Nancy Posted Wed 30th of June, 2010 19:22:08 PM
My provider did electrodesiccation and curettage x 5 lesions from the trunk. We billed 17262
Medicare paid 17262 @ allowable, 17263-5976 @ allowable & 17263-5976 @ multiple surgery guidelines. Medicare denied two of the 17263 because they state it exceeds the limitations. First I thought if these were the only procedures done that day then there would not be a multiple surgery reduction and how do you know what the limitations are? Do you know where I might find this information? Thanks for your help as always.
SuperCoder Answered Thu 01st of July, 2010 08:13:42 AM
I didn't came across any limitations for these codes, neither these codes have any MUE (Medically Unlikely Edits). Rather, I can only suggest that refile this claim on paper with proper documentation where the medical record/progress note should indicate the removal of a malignant lesion with a corresponding pathology report or a clinical description consistent with a skin malignancy. The size and location of the lesion must be included in the documentation.

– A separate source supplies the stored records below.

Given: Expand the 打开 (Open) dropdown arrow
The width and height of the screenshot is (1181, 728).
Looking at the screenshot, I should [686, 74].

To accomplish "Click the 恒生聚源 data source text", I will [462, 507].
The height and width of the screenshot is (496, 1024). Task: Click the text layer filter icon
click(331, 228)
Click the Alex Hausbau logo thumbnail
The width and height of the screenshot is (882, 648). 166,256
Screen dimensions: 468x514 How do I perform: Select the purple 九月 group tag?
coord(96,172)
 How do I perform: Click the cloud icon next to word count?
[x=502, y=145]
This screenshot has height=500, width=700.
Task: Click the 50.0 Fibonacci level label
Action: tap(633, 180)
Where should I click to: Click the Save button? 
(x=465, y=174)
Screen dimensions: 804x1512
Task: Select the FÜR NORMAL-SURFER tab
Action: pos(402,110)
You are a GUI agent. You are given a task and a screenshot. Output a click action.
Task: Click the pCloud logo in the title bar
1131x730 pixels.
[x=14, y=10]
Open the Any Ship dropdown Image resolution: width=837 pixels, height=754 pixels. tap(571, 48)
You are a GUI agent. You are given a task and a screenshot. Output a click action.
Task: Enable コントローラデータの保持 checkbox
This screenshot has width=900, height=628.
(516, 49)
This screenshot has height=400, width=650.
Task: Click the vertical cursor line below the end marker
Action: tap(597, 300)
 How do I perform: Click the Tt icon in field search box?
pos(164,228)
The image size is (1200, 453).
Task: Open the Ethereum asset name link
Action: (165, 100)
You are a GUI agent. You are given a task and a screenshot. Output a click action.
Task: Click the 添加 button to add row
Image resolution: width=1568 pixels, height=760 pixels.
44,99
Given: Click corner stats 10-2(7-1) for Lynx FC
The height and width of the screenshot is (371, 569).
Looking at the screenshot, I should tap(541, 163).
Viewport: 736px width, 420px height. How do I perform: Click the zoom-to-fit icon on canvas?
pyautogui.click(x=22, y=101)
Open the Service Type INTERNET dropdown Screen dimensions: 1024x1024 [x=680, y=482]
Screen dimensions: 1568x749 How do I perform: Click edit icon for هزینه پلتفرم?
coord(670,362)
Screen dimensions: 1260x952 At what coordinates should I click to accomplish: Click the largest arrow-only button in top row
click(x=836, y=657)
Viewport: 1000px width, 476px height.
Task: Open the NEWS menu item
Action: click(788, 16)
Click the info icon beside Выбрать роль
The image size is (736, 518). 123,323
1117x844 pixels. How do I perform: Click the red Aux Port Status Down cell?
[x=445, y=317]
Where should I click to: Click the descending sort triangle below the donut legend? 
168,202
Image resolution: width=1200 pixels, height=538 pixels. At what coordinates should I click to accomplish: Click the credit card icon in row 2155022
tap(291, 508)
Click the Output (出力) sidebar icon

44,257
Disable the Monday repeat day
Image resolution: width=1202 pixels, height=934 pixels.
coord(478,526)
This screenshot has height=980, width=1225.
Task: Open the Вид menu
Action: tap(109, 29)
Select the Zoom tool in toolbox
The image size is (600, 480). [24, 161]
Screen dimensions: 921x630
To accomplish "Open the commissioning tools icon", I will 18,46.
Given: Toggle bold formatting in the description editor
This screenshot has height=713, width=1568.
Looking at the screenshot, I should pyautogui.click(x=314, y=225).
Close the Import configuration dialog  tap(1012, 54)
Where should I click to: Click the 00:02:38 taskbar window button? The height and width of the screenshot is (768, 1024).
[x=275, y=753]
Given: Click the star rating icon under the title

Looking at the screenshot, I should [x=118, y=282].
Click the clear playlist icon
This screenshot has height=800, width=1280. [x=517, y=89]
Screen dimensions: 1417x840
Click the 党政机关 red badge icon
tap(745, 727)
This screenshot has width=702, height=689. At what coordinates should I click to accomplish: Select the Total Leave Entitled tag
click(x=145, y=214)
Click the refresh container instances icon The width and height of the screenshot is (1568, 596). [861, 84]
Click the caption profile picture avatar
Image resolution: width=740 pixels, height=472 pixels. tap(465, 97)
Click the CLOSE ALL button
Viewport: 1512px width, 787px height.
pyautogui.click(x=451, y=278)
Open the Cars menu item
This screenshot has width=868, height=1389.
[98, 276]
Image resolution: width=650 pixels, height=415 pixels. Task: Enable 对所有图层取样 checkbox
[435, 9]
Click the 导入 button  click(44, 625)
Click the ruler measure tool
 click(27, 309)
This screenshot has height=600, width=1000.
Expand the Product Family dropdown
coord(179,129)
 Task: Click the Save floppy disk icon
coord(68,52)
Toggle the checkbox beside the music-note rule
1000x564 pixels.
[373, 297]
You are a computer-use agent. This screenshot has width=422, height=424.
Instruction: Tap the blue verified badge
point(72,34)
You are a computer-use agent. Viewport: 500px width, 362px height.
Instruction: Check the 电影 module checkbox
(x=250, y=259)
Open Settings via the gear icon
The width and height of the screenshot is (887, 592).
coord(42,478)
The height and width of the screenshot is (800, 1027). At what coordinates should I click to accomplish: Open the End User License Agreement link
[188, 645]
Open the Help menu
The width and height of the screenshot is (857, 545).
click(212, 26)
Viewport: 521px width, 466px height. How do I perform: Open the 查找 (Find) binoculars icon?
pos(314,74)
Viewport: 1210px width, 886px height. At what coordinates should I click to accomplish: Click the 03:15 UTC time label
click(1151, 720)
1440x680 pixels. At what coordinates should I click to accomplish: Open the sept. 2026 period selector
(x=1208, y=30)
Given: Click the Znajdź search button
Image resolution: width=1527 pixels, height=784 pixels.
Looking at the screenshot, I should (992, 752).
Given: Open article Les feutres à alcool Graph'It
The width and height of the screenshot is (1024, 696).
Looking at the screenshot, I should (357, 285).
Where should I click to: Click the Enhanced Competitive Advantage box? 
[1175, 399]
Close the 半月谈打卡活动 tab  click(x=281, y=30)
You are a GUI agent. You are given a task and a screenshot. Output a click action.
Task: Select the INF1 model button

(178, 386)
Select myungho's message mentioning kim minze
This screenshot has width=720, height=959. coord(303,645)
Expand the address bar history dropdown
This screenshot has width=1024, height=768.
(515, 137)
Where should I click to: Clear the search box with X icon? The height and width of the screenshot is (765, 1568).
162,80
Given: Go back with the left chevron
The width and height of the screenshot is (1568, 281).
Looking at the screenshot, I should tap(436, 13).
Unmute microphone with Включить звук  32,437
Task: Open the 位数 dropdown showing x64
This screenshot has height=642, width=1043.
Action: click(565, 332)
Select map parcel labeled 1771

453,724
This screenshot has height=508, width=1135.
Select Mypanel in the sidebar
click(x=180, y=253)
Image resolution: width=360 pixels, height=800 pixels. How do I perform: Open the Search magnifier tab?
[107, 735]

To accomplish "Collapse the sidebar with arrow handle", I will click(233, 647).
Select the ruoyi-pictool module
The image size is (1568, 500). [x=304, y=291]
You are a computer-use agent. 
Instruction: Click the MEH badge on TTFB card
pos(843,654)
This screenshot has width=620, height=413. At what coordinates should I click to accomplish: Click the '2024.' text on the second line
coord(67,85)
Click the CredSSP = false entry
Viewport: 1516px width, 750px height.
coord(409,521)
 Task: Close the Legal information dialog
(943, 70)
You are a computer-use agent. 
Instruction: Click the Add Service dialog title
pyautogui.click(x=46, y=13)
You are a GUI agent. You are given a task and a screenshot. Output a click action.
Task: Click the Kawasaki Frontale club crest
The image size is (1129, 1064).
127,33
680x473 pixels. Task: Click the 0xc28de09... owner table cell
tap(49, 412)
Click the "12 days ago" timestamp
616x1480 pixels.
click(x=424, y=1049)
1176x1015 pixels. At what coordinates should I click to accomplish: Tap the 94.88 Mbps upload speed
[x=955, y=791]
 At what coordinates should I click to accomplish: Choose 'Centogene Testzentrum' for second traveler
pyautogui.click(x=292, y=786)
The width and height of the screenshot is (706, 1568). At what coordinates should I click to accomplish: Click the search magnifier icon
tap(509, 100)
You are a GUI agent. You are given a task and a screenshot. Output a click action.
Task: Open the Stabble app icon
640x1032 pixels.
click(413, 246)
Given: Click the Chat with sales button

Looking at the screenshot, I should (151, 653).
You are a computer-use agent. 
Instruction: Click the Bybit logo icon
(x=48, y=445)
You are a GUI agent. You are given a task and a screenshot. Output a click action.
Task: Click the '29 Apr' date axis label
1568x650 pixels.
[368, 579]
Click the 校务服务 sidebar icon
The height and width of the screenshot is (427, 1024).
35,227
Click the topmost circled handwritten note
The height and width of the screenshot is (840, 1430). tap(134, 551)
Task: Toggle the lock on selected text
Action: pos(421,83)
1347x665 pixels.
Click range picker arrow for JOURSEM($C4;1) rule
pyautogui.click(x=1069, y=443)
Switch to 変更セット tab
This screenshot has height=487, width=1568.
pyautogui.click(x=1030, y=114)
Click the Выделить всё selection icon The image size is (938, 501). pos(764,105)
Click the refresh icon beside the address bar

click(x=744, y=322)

Lisa Answered Mon 18th of October, 2010 22:49:31 PM
I think it may because 76 modifier is used to indicate a repeat procedure to the same lesion, you are doing five separate lesions. I would use the 59 as you are doing or consider using 58 planned procedure. Usually medicare will only allow a destruction if you have a path sustained malignancy. Try again but remove the 76 modifiers. Hope this works.